Vector addition combines two or more vectors into a single resultant vector. This is done by adding corresponding components of the vectors together. Suppose we have vectors \( \mathbf{a} = (a_1, a_2, a_3) \) and \( \mathbf{b} = (b_1, b_2, b_3) \), the sum is:\[ \mathbf{a} + \mathbf{b} = (a_1 + b_1, a_2 + b_2, a_3 + b_3) \]Vector addition follows the commutative (\( \mathbf{a} + \mathbf{b} = \mathbf{b} + \mathbf{a} \)) and associative properties, making calculations straightforward.
Graphic visualization often involves the 'tip-to-tail' method, where the initial point of one vector is placed at the terminal point of the other, creating a triangle or parallelogram that illustrates the resultant vector.
This fundamental operation is used in physics for combining forces, velocities, and other vector quantities.

Scalar Multiplication

Scalar multiplication in vector calculus involves multiplying a vector by a scalar (a real number). This operation scales the vector's magnitude without altering its direction unless the scalar is negative, which reverses the vector's direction.
Consider the vector \( \mathbf{v} = (v_1, v_2, v_3) \) and a scalar \( k \). The product is:\[ k \cdot \mathbf{v} = (k \cdot v_1, k \cdot v_2, k \cdot v_3) \]The result is a vector with a magnitude of \( |k| \times |\mathbf{v}| \). If \( k > 1 \), the vector's length increases, and if \( 0 < k < 1 \), it shortens.

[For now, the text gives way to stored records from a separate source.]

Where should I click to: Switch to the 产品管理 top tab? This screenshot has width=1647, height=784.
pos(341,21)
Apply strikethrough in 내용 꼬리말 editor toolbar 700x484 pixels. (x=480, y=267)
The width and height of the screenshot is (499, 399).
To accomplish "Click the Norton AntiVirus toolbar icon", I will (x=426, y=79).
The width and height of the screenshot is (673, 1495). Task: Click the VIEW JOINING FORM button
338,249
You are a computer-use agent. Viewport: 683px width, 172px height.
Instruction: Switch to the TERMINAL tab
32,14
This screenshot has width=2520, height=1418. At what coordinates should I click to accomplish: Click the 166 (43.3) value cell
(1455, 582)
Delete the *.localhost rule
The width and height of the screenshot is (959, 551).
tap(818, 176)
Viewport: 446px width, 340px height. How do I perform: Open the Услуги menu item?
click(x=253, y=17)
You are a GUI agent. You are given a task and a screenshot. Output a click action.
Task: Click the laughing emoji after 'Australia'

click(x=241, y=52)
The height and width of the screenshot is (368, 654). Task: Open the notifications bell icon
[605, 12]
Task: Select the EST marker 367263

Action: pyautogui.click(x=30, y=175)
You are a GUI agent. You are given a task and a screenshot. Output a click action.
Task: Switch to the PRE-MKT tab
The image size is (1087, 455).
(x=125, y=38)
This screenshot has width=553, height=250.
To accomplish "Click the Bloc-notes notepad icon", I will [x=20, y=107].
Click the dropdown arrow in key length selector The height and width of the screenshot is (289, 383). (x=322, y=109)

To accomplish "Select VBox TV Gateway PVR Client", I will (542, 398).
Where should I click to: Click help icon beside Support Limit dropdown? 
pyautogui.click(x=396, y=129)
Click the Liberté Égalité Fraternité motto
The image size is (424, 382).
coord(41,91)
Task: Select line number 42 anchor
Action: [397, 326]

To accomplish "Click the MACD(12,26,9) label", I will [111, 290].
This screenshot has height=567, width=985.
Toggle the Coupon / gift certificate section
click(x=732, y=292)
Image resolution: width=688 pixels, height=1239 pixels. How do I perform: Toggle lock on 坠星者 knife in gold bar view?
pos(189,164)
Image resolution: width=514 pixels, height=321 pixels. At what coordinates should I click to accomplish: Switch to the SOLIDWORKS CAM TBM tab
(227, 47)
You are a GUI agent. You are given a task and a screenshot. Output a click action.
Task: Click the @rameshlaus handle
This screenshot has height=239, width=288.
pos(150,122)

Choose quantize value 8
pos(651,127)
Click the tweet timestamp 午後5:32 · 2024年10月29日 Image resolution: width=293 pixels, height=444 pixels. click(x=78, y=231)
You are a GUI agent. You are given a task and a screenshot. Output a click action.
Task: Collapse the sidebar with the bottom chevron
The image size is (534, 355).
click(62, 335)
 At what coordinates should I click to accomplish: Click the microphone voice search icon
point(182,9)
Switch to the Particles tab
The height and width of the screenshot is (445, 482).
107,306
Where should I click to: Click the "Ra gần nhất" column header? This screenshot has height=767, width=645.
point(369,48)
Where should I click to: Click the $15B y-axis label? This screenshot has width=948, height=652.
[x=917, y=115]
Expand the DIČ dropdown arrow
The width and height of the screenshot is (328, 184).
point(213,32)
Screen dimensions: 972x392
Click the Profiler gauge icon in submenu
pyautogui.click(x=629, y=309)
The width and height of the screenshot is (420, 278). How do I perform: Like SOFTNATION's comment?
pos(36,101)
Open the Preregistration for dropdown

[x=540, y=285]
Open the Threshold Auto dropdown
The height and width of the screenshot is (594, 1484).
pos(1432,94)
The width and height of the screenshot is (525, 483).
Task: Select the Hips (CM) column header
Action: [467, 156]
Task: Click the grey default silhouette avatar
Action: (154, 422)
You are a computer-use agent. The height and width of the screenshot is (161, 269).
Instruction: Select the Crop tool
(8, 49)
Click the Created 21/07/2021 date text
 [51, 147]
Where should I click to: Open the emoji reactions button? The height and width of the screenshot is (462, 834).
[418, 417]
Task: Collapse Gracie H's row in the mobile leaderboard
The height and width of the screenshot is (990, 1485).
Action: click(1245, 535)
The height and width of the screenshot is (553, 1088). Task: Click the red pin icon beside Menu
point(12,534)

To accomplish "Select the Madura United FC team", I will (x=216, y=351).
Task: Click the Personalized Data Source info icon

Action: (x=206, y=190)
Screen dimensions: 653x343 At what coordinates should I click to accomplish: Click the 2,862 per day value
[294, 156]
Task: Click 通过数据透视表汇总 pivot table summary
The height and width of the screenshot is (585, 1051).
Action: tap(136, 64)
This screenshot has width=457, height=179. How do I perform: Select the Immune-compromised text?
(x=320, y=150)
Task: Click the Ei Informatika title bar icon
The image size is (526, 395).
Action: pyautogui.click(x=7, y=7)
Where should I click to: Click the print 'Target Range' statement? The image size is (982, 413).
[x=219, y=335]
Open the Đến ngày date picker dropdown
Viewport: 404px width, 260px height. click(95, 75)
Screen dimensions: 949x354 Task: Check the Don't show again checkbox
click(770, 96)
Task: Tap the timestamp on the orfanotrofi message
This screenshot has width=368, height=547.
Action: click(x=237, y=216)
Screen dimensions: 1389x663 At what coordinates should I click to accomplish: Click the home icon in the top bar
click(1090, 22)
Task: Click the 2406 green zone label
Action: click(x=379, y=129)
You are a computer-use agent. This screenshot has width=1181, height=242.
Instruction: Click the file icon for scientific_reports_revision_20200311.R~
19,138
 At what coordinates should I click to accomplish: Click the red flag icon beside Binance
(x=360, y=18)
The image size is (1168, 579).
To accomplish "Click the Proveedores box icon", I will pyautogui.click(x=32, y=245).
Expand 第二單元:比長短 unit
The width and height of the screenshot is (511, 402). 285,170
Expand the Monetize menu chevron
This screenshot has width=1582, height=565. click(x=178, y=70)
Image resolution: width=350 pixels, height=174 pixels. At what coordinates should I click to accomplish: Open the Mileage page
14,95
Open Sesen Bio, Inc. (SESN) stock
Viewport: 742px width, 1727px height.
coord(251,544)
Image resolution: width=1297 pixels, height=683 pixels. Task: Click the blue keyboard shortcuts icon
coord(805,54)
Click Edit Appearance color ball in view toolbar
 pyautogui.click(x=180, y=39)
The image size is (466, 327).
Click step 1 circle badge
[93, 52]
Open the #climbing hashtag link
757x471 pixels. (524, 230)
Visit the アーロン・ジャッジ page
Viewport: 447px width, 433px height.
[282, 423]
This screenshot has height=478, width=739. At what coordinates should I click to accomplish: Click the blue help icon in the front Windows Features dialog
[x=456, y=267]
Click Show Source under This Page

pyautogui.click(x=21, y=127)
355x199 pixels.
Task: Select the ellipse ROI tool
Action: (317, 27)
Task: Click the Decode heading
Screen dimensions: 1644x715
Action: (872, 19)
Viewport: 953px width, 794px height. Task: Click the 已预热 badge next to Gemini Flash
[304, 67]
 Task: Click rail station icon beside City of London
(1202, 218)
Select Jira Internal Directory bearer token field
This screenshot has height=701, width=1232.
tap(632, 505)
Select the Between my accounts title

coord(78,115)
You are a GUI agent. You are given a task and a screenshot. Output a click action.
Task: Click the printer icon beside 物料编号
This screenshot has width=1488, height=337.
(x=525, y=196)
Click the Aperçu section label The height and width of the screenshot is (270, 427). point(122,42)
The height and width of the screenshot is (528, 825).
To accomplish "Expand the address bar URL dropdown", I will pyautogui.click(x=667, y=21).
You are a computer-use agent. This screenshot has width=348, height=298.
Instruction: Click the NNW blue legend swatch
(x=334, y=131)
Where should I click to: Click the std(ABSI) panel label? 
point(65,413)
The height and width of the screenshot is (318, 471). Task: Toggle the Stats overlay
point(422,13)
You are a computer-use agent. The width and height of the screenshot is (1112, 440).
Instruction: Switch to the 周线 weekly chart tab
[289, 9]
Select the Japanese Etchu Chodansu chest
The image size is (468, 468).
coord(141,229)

Scalar multiplication is vital for adjusting vector strengths in various fields like physics, where it is often used to describe physical relationships like speed (a scalar) affecting velocity (a vector quantity).
Additionally, it's often a part of larger operations, such as in linear combinations of vectors.